A precise repetition of every line below is the required answer.

Content starts

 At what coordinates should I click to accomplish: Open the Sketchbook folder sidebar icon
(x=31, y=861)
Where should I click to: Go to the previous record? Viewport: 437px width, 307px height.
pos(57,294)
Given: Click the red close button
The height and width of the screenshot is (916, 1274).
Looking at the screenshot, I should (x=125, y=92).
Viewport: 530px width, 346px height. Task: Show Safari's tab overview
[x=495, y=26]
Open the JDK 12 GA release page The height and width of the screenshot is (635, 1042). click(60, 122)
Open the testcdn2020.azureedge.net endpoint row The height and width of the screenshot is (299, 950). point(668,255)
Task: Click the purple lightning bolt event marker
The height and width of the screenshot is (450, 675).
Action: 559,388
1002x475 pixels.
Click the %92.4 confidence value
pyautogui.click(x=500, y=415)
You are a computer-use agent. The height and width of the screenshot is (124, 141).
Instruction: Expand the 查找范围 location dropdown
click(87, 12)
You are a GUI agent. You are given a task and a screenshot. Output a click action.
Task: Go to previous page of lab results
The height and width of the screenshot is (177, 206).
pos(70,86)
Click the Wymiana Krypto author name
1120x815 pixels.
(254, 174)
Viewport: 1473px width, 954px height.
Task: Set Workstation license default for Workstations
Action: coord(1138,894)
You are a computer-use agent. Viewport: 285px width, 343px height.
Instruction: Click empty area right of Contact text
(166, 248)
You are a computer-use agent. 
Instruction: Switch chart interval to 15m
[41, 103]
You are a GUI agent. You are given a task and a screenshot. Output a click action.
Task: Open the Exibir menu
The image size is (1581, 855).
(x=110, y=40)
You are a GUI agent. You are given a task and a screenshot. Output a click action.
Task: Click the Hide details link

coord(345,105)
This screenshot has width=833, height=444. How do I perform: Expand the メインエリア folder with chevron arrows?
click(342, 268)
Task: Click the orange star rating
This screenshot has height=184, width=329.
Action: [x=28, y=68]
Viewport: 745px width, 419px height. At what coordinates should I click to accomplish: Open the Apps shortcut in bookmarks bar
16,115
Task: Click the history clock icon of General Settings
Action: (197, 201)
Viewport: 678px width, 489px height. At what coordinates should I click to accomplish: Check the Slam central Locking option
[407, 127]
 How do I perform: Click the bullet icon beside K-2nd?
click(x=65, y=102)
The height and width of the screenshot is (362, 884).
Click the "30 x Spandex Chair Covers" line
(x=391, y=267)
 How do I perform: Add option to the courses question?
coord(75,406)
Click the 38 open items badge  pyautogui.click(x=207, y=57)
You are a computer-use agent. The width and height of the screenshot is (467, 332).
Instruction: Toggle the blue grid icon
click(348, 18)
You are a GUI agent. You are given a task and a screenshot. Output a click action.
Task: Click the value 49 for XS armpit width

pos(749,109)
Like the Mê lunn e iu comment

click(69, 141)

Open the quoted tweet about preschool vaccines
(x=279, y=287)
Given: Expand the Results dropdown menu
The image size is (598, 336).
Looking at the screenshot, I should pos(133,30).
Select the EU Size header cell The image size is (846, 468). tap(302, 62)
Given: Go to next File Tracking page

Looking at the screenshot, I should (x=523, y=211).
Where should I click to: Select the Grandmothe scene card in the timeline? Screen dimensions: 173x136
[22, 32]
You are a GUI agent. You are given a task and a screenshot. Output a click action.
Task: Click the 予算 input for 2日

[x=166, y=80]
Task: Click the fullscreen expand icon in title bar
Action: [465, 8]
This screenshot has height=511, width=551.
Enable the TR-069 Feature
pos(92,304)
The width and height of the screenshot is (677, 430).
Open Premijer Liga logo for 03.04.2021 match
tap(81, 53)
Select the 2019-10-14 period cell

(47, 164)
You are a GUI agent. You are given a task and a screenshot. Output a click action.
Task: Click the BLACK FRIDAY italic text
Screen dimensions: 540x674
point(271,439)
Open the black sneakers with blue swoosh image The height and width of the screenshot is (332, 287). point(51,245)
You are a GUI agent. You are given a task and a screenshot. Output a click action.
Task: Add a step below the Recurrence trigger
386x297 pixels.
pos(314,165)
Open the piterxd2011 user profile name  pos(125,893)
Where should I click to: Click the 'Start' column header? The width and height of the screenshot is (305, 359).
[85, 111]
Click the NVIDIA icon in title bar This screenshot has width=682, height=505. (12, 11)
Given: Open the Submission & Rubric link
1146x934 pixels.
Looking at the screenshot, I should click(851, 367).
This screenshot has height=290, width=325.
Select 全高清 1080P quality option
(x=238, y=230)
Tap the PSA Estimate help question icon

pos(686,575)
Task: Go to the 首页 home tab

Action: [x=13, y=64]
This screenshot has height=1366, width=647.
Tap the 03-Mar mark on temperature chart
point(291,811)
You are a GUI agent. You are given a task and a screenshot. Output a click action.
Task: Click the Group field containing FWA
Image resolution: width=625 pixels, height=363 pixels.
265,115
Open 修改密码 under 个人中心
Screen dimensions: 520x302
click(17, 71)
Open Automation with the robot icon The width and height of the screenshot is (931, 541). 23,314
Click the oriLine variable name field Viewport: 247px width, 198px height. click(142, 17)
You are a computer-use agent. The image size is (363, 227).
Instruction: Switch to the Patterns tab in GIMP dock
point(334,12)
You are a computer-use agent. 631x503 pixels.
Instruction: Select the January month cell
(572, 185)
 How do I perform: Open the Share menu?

Content ends

▶ **Expected answer**:
 At what coordinates should I click to accomplish: Open the Sketchbook folder sidebar icon
(x=31, y=861)
Where should I click to: Go to the previous record? Viewport: 437px width, 307px height.
pos(57,294)
Given: Click the red close button
The height and width of the screenshot is (916, 1274).
Looking at the screenshot, I should (x=125, y=92).
Viewport: 530px width, 346px height. Task: Show Safari's tab overview
[x=495, y=26]
Open the JDK 12 GA release page The height and width of the screenshot is (635, 1042). click(60, 122)
Open the testcdn2020.azureedge.net endpoint row The height and width of the screenshot is (299, 950). point(668,255)
Task: Click the purple lightning bolt event marker
The height and width of the screenshot is (450, 675).
Action: 559,388
1002x475 pixels.
Click the %92.4 confidence value
pyautogui.click(x=500, y=415)
You are a computer-use agent. The height and width of the screenshot is (124, 141).
Instruction: Expand the 查找范围 location dropdown
click(87, 12)
You are a GUI agent. You are given a task and a screenshot. Output a click action.
Task: Go to previous page of lab results
The height and width of the screenshot is (177, 206).
pos(70,86)
Click the Wymiana Krypto author name
1120x815 pixels.
(254, 174)
Viewport: 1473px width, 954px height.
Task: Set Workstation license default for Workstations
Action: coord(1138,894)
You are a computer-use agent. Viewport: 285px width, 343px height.
Instruction: Click empty area right of Contact text
(166, 248)
You are a computer-use agent. 
Instruction: Switch chart interval to 15m
[41, 103]
You are a GUI agent. You are given a task and a screenshot. Output a click action.
Task: Open the Exibir menu
The image size is (1581, 855).
(x=110, y=40)
You are a GUI agent. You are given a task and a screenshot. Output a click action.
Task: Click the Hide details link

coord(345,105)
This screenshot has width=833, height=444. How do I perform: Expand the メインエリア folder with chevron arrows?
click(342, 268)
Task: Click the orange star rating
This screenshot has height=184, width=329.
Action: [x=28, y=68]
Viewport: 745px width, 419px height. At what coordinates should I click to accomplish: Open the Apps shortcut in bookmarks bar
16,115
Task: Click the history clock icon of General Settings
Action: (197, 201)
Viewport: 678px width, 489px height. At what coordinates should I click to accomplish: Check the Slam central Locking option
[407, 127]
 How do I perform: Click the bullet icon beside K-2nd?
click(x=65, y=102)
The height and width of the screenshot is (362, 884).
Click the "30 x Spandex Chair Covers" line
(x=391, y=267)
 How do I perform: Add option to the courses question?
coord(75,406)
Click the 38 open items badge  pyautogui.click(x=207, y=57)
You are a computer-use agent. The width and height of the screenshot is (467, 332).
Instruction: Toggle the blue grid icon
click(348, 18)
You are a GUI agent. You are given a task and a screenshot. Output a click action.
Task: Click the value 49 for XS armpit width

pos(749,109)
Like the Mê lunn e iu comment

click(69, 141)

Open the quoted tweet about preschool vaccines
(x=279, y=287)
Given: Expand the Results dropdown menu
The image size is (598, 336).
Looking at the screenshot, I should pos(133,30).
Select the EU Size header cell The image size is (846, 468). tap(302, 62)
Given: Go to next File Tracking page

Looking at the screenshot, I should (x=523, y=211).
Where should I click to: Select the Grandmothe scene card in the timeline? Screen dimensions: 173x136
[22, 32]
You are a GUI agent. You are given a task and a screenshot. Output a click action.
Task: Click the 予算 input for 2日

[x=166, y=80]
Task: Click the fullscreen expand icon in title bar
Action: [465, 8]
This screenshot has height=511, width=551.
Enable the TR-069 Feature
pos(92,304)
The width and height of the screenshot is (677, 430).
Open Premijer Liga logo for 03.04.2021 match
tap(81, 53)
Select the 2019-10-14 period cell

(47, 164)
You are a GUI agent. You are given a task and a screenshot. Output a click action.
Task: Click the BLACK FRIDAY italic text
Screen dimensions: 540x674
point(271,439)
Open the black sneakers with blue swoosh image The height and width of the screenshot is (332, 287). point(51,245)
You are a GUI agent. You are given a task and a screenshot. Output a click action.
Task: Add a step below the Recurrence trigger
386x297 pixels.
pos(314,165)
Open the piterxd2011 user profile name  pos(125,893)
Where should I click to: Click the 'Start' column header? The width and height of the screenshot is (305, 359).
[85, 111]
Click the NVIDIA icon in title bar This screenshot has width=682, height=505. (12, 11)
Given: Open the Submission & Rubric link
1146x934 pixels.
Looking at the screenshot, I should click(851, 367).
This screenshot has height=290, width=325.
Select 全高清 1080P quality option
(x=238, y=230)
Tap the PSA Estimate help question icon

pos(686,575)
Task: Go to the 首页 home tab

Action: [x=13, y=64]
This screenshot has height=1366, width=647.
Tap the 03-Mar mark on temperature chart
point(291,811)
You are a GUI agent. You are given a task and a screenshot. Output a click action.
Task: Click the Group field containing FWA
Image resolution: width=625 pixels, height=363 pixels.
265,115
Open 修改密码 under 个人中心
Screen dimensions: 520x302
click(17, 71)
Open Automation with the robot icon The width and height of the screenshot is (931, 541). 23,314
Click the oriLine variable name field Viewport: 247px width, 198px height. click(142, 17)
You are a computer-use agent. The image size is (363, 227).
Instruction: Switch to the Patterns tab in GIMP dock
point(334,12)
You are a computer-use agent. 631x503 pixels.
Instruction: Select the January month cell
(572, 185)
 How do I perform: Open the Share menu?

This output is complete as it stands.